Information dissemination activities include the production of a five-part agroforestry video series and workbook for use in training natural resource professionals and farmers, as well as publication of a series of "guide" sheets which elaborate on the practices in Missouri. A Missouri Agroforestry Resource Directory was published in 1998 and will be updated in 2000. It has a county-by-county listing of all the agroforestry resource team members and their areas of expertise. Landowners practicing agroforestry are also listed with the type of agroforestry practice they have implemented and whether they are willing to host field days. Through the resource directory, natural resource professionals and landowners are able to contact others who are familiar with, or practicing, agroforestry in the state.
UMCA has a website (www.missouri.edu/UMCA) under construction. In the near future, the site will list the Center's mission, personnel, research activities, references to temperate agroforestry and other agroforestry links. A special section will be devoted to landowners who are practicing agroforestry. An interactive map of the state of Missouri will show a landowner's location and when clicked, the site will provide a photo of the type of agroforestry being practiced and information on how to contact that particular landowner.

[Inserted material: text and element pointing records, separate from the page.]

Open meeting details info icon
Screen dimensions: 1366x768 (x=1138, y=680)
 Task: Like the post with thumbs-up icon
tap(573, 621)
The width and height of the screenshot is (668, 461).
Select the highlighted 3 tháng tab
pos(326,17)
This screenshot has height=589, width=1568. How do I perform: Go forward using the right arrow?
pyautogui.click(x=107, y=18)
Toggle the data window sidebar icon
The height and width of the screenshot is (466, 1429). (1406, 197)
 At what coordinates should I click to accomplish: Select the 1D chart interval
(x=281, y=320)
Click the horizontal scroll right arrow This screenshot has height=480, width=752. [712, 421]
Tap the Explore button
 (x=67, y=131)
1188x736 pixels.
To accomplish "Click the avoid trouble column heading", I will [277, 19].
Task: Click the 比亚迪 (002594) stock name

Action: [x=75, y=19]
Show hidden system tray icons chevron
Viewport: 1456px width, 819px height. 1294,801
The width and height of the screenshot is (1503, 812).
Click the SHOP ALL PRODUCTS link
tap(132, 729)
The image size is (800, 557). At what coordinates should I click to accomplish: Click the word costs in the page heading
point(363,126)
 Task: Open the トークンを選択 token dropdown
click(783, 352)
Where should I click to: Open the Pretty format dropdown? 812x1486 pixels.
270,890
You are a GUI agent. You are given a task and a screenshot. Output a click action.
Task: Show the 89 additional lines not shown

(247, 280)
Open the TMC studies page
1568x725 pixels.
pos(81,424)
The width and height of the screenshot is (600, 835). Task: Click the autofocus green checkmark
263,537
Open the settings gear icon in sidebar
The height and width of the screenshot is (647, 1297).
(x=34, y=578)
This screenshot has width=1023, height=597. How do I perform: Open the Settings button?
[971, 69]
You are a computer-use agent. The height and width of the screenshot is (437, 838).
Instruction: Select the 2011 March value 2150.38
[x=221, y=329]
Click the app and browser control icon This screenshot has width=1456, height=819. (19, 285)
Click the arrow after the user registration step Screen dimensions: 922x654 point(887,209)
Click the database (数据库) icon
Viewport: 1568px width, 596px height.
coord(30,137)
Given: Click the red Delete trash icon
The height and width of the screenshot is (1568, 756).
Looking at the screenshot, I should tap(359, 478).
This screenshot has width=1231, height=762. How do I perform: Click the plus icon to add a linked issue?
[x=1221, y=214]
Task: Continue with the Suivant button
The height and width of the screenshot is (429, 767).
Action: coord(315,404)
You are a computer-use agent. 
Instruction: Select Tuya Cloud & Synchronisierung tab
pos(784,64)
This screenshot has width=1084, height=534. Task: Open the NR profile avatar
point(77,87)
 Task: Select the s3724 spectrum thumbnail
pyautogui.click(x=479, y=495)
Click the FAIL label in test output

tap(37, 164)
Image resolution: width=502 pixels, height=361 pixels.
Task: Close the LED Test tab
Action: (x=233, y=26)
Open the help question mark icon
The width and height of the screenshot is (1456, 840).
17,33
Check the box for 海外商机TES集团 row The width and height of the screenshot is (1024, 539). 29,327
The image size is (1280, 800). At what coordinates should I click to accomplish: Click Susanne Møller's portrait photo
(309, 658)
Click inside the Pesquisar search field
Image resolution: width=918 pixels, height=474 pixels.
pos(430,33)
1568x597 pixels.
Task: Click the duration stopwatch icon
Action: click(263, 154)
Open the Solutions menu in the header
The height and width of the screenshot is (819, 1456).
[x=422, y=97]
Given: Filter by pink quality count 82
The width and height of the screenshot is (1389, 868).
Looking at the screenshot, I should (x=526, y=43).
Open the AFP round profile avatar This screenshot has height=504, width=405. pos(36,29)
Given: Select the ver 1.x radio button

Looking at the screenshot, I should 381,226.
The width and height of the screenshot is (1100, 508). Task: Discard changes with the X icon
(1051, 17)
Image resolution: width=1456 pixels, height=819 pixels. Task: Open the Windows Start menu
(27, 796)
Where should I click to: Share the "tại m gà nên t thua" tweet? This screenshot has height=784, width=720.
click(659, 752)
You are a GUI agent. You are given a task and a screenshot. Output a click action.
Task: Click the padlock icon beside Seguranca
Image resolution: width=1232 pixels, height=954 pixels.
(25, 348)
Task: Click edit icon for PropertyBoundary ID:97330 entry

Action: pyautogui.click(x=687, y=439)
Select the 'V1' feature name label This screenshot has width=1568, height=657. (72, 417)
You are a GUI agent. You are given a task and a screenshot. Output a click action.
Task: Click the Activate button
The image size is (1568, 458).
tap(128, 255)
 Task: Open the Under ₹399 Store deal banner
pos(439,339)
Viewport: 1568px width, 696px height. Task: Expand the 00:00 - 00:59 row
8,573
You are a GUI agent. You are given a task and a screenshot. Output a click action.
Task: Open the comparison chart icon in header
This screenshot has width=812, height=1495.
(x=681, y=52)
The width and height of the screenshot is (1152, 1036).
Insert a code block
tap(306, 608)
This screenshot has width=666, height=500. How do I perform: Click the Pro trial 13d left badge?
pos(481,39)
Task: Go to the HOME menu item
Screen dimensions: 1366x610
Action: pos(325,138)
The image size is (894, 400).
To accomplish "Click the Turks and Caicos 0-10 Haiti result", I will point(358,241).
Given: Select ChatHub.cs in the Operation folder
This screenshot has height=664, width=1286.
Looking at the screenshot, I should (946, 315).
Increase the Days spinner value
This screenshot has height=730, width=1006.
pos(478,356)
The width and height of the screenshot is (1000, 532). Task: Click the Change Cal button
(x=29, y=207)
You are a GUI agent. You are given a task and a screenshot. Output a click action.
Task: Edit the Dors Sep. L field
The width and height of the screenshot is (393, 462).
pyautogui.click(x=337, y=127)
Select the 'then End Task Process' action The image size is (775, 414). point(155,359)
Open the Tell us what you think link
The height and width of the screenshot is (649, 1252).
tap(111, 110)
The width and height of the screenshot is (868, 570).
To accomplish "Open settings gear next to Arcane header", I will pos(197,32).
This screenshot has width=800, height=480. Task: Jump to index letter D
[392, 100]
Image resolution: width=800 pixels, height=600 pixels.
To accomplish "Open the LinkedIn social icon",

It is estimated that well over 100 landowners are practicing agroforestry in the state of Missour, with all five temperate agroforestry practices represented. More traditional alley cropping practices vary from black walnut (Juglans nigra L.), grown for nuts or timber and intercropped with soybeans, corn, forage or wheat, to oak (Quercus spp.) intercropped with hay. Less typical systems include medicinal plants such as ginseng (Panax quinquefolium L.) intercropped between the walnuts trees in the row with the alleys providing an additional crop; ginko (Ginkgo biloba L.) intercropped with purple coneflower (Echinacea purpurea (L.) Moench); and pecans (Carya spp.) intercropped with wildflowers which are grown for wildflower seed or eastern gamma grass (Tripsacum dactyloides). Silvopastoral practices include grazing cattle in a walnut-forage alley configuration, to a native pecan plantation sewn with legumes. Most silvopastoral practices are grazed using a management intensive grazing system. Riparian buffers, some of which are managed for wildlife and produce income from lease-hunting, have been planted with a variety of trees including hazelnut (Corylus spp.), tulip poplar (Liriodendron tulipifera L.), pecans or other flood tolerant species. Windbreaks are popular in the more northern areas of the state and have been established to protect cattle from harsh winter winds. Forest farming is also well establish primarily with herbaceous specialty crops such as ginseng and goldenseal (Hydrastis canadensis L.). Many landowners are willing to host field tours to demonstrate their agroforestry practices.